Kollarını kavuşturmuş ya da bir elini beline koymuş, yüzleri gizleyemedikleri hoşnutsuzlukla doluydu. Onun eşi benzeri görülmemiş güzelliğine bir an için kapılmış olmaktan duydukları tiksinti de eklenince, düşmanlıkları doruğa ulaştı.
Soğuk sessizlikte, odadaki hava giderek gerginleşti. Bu ortamın ortasında, adamlardan biri öne çıktı ve Grayson’a üstünlük kurmaya çalışır gibi baktı ve alçak sesle konuştu.
“Bugünden itibaren itfaiyeci misin? Sen mi?”
Grayson’ın tüm vücudunu açıkça inanmaz bir bakışla süzdü. Ona yardım etmek istercesine, başka bir adam sert bir sesle sordu.
“Buraya nasıl girdin? Hepimiz sınavlardan geçtik, senin de geçmen gerekmez miydi?”
“Doğru, fiziksel sınav. En temel şeylerden biri.”
Hızla araya giren adamın ardından, diğerleri de fırsatı kaçırmayarak lafa karıştı.
“Yangın çıktığında, inanılmaz ağır ekipmanlarla olay yerine koşman gerekir. Bunu yapabilir misin?”
“Aniden ortaya çıkıp bize meslektaşım diye sesleniyorsun? Olmaz, bunu kabul edemeyiz.”
“Biz bir ekibiz. Senin gibi şımarık bir velet aramıza girip işleri batırırsa, hepimizin hayatı tehlikeye girer. Hey, bizi dinliyor musun?”
“Cevap ver, seni piç kurusu. Sağır mısın?”
Adamlar öfkelerini dışa vurarak bağırdı ama Grayson tepki vermedi. Onları kayıtsızca geçip gitti, sonra aniden hareket etti. Onları görmezden gelip uzaklaşmaya çalıştığını gören adamlar öfkeyle yolunu kesti.

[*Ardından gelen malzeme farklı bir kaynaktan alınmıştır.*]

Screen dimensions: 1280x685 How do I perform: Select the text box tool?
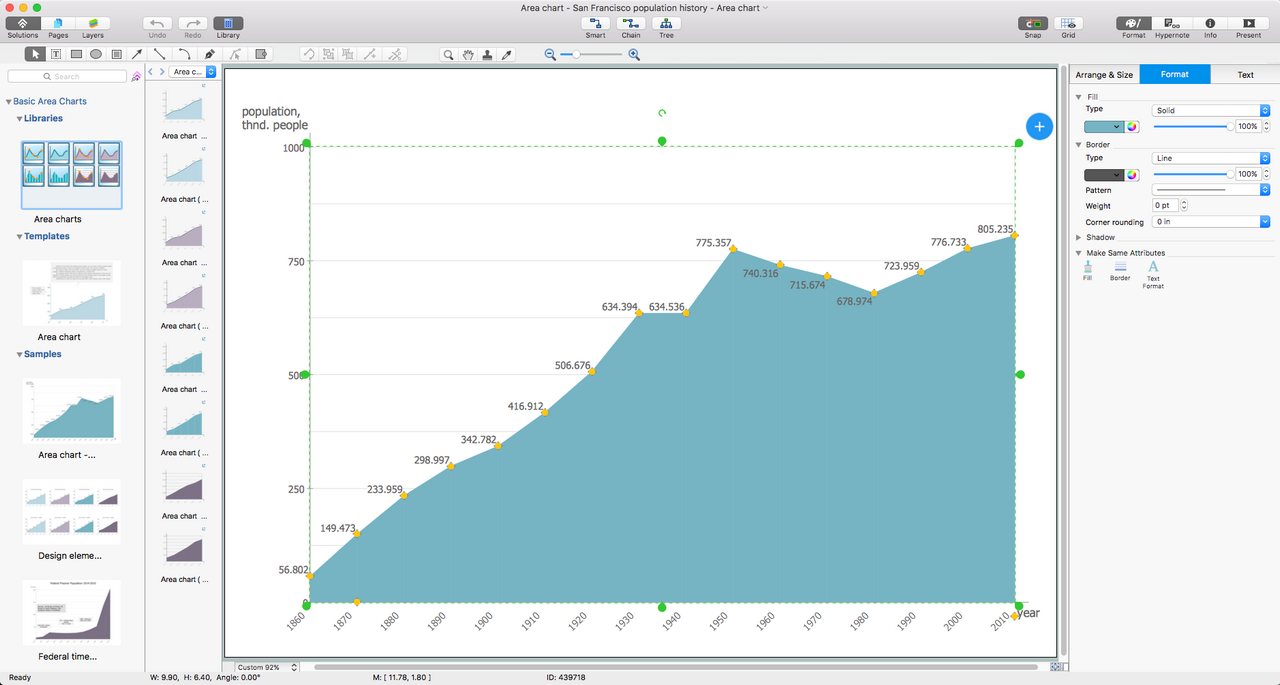pos(56,54)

“Bu lanet olası piç bizi görmezden mi geliyor?”
“Nereye bu kadar cesurca gidiyorsun? Bizim iznimiz olmadan!”
“Defol buradan! Burası senin gibi bir velet için yer değil!”
Grayson’ın çenesinin altına yumruklarını sallayarak bağırdılar. Yolu kesilen Grayson yüzünü buruşturdu, sonra derin bir nefes aldı. Adamlar hala kendinden emin bir şekilde duruyorlardı.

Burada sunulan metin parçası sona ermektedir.